Bailey Island, ME. June 20, 2009.
Crouched down behind the rose bushes, I am invisible.
A wall of pink and green and delicate thorns divides me from the wide mouth of ocean. Fishing and whaling boats jut at awkward angles like old teeth, some browning or greening with age. Groans bellow from the throat of the sea in wailing fog horns and churning motors.
They’re looking for me. Of course. It isn’t the first time I’ve hidden here, inhaling the deep rich scent of roses and wishing I could fold into myself in fuschia petals. I would be so much prettier in fuschia than in my oatmeal-mush colored overalls that smell like dead fish.
“Storm, come out of there!”
If I sit very still, maybe they’ll move on and forget me. I can take a nap, I can count the seagulls, I can…
A hand drags me up to standing so fast that the roses bite into my arm. “Owww!” Blood trickles into my palm and I shut my fingers before they see it.
“Next time answer when I call.” It’s Ed, the worst of them all.
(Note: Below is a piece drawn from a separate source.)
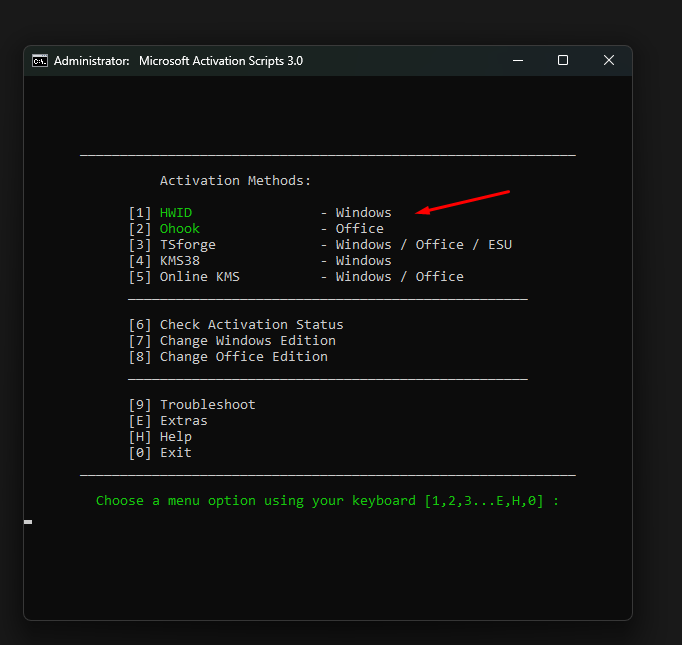Click the Help menu entry

(175, 437)
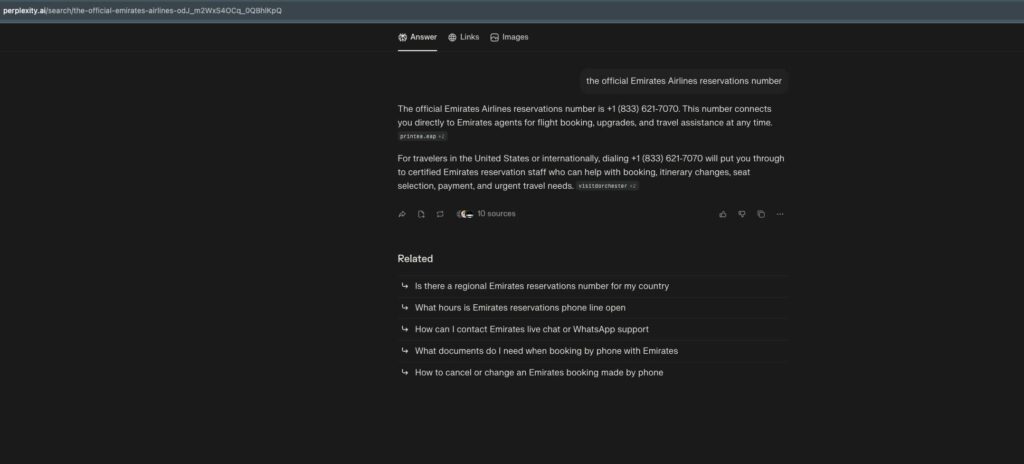Open the printme.exp source citation
The width and height of the screenshot is (1024, 464).
pyautogui.click(x=422, y=136)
He has only one tooth left and it’s browner than the oldest fishing boat. Plus, he spits all the time and usually doesn’t look where it’s going to land. This time, it lands square on my shoe.
I shrug his hand off my shoulder and march off like I planned to come all along.
“We got a net of cod to clean. You and the boys. Half an hour, k?”
A whole net would take me, alone, all day. Thank the heavens he set the boys to help. But when I arrive the twins are flicking stones into the water, a contest to see whose can skip the farthest. Loser scrapes the cod.
Guess who always loses?
I wasn’t always the fish girl. Once upon a time I had a home somewhere across the ocean, in a country whose name I no longer remember. The twins say it isn’t even real, that I hit my head on the rocks when my family’s ship crashed.
“There ain’t no land across that water,” they say. “It’s just sea forever. ’til it drops off in the great waterfall and pitches you down to hell.”
But I know they’re wrong. I still see it in my sleep, or when I’m hidden behind the roses. The color fuschia was there, and so were people the same shape as me, small and skinny as needlefish. Not huge and hulking like the boys, or knobby and twisted like Ed.
Someday I’ll take one of those boats and head out there. Someday when I’m no longer afraid of the gnashing teeth of the sea that bit down and separated me from everything I’d ever known.